There was a person I who gave me the best of everything, who knew me better than anyone else, who told me that the future is bright and it has been 100% for sure.

There was a person who stood committed once, and slowly got eaten into the temptations of lives.

There was a person who was like a prince.

I guess I've been living my own fairy tale. Not 100% real or unreal. Merely a fantasy. People change, and sometimes they can change rapidly. Dramatically all of a sudden, you see a different person. But that is growing up I guess. Maybe there is a line between changing for the better, bad, naughty, changing towards being the norm, or just plainly experimenting.

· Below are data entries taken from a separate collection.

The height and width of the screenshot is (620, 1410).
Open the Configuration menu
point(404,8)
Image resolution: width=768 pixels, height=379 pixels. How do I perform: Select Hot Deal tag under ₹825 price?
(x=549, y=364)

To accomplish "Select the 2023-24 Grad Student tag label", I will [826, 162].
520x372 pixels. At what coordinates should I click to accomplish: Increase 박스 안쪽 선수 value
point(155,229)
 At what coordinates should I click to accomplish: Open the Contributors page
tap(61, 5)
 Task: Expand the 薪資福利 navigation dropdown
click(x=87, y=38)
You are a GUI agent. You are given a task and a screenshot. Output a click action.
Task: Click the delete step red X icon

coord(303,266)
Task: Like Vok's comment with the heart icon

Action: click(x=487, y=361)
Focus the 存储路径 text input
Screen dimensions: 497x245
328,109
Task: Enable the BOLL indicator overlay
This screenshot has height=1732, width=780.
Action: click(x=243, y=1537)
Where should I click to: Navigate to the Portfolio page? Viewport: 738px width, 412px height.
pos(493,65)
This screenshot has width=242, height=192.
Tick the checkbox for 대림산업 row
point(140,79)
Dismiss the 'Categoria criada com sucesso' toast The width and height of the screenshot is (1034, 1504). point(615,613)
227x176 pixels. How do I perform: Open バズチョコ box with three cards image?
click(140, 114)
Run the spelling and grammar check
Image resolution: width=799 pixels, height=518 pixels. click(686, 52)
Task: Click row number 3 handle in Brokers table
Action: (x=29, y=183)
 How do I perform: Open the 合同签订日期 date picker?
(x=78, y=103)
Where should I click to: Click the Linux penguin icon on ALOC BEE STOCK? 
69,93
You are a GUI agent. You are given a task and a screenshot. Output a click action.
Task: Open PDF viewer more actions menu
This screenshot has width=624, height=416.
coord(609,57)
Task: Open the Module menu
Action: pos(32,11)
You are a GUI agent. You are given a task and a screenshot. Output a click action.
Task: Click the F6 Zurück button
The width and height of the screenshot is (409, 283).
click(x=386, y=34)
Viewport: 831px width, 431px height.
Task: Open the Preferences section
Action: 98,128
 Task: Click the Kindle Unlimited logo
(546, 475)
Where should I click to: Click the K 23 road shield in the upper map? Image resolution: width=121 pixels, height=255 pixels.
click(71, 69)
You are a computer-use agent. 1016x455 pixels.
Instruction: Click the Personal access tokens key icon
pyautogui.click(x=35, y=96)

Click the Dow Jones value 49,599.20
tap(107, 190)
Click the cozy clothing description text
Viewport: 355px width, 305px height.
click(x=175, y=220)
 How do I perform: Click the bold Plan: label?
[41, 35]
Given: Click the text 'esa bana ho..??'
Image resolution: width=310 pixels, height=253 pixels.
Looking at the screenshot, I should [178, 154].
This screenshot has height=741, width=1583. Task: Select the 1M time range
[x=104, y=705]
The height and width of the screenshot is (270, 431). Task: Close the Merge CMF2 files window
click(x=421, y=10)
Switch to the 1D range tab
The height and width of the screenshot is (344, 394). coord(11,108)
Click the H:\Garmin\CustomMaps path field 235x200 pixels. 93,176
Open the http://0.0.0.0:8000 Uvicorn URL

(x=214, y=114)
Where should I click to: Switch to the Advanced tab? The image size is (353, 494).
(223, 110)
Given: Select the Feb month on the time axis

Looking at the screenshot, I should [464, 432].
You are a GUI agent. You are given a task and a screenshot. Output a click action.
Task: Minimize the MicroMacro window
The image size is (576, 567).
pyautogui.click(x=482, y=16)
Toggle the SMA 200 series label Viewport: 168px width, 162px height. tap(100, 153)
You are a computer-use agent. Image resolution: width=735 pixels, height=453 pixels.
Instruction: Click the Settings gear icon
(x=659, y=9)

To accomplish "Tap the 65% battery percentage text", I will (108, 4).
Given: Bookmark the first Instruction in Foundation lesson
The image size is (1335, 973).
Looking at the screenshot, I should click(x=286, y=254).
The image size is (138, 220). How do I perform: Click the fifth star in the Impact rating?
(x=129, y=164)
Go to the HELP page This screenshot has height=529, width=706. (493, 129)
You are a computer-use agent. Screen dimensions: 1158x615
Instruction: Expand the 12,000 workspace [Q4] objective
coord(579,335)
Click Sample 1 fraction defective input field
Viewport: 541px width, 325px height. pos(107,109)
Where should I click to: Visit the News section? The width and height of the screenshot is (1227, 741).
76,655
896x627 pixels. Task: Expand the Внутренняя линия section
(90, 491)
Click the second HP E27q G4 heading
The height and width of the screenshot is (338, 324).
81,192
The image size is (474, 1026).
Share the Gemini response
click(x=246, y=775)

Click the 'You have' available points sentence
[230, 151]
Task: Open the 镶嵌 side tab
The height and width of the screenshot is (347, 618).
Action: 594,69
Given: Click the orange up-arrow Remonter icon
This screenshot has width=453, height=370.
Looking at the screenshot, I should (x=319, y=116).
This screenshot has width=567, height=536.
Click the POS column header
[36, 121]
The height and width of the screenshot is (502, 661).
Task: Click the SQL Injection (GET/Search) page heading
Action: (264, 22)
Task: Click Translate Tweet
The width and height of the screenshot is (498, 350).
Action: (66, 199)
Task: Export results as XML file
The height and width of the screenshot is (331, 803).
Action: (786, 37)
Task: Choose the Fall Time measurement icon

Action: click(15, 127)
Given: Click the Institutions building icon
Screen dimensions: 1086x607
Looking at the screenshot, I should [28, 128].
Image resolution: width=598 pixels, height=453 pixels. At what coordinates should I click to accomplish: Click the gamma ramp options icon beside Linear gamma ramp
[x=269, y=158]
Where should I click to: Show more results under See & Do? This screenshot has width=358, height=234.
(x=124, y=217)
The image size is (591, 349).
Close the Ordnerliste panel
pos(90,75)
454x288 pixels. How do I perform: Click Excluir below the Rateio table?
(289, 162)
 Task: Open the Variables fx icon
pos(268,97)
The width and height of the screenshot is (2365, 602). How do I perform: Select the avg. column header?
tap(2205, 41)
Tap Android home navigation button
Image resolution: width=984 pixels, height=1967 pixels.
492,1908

I've always put high hopes on the value 'understanding'. I always thought it could be resolved. I was always ready for whatever obstacles that may come and I always thought that we could go through it and learn from it together. But looks like there were many times we weren't on the same wavelength. I don't blame anyone. It's just being human. As you grow up, you want more things, crave for more explorations and you look at things from a different point of view.

What's in it for me to move on? Being carefree and happier.
Where the hell do I start from? Scratch.
Who would support me all the way? Currently, I don't know. You, you and you.
What do I have? Nothing but myself.
What is stopping me? My scar. My brain. My feelings. My fears.

It's like you fall down, you have this big wound on your leg; scratches, deep cuts, loose skin, blood, pain. You needed stiches. Say, 15. You need time to heal.

Then, you see your friends and peers playing football, basketball, even just walking, you want to join them. But you can't.

To some, I may just be stating all the excuses that can be made. Twist every single word. Unfortunately, I'm not. I feel alone, confused, hurtful and even physical pain that comes from no where. Near the chest, my head, and my stomoch. I know I'm not falling sick but yet the pain never seems to leave me. I'm not daunting on the problems that exists right now, but neither can I help myself in being a happier person. Every time I'm happy, after a while, relapse comes and I dwell in it again.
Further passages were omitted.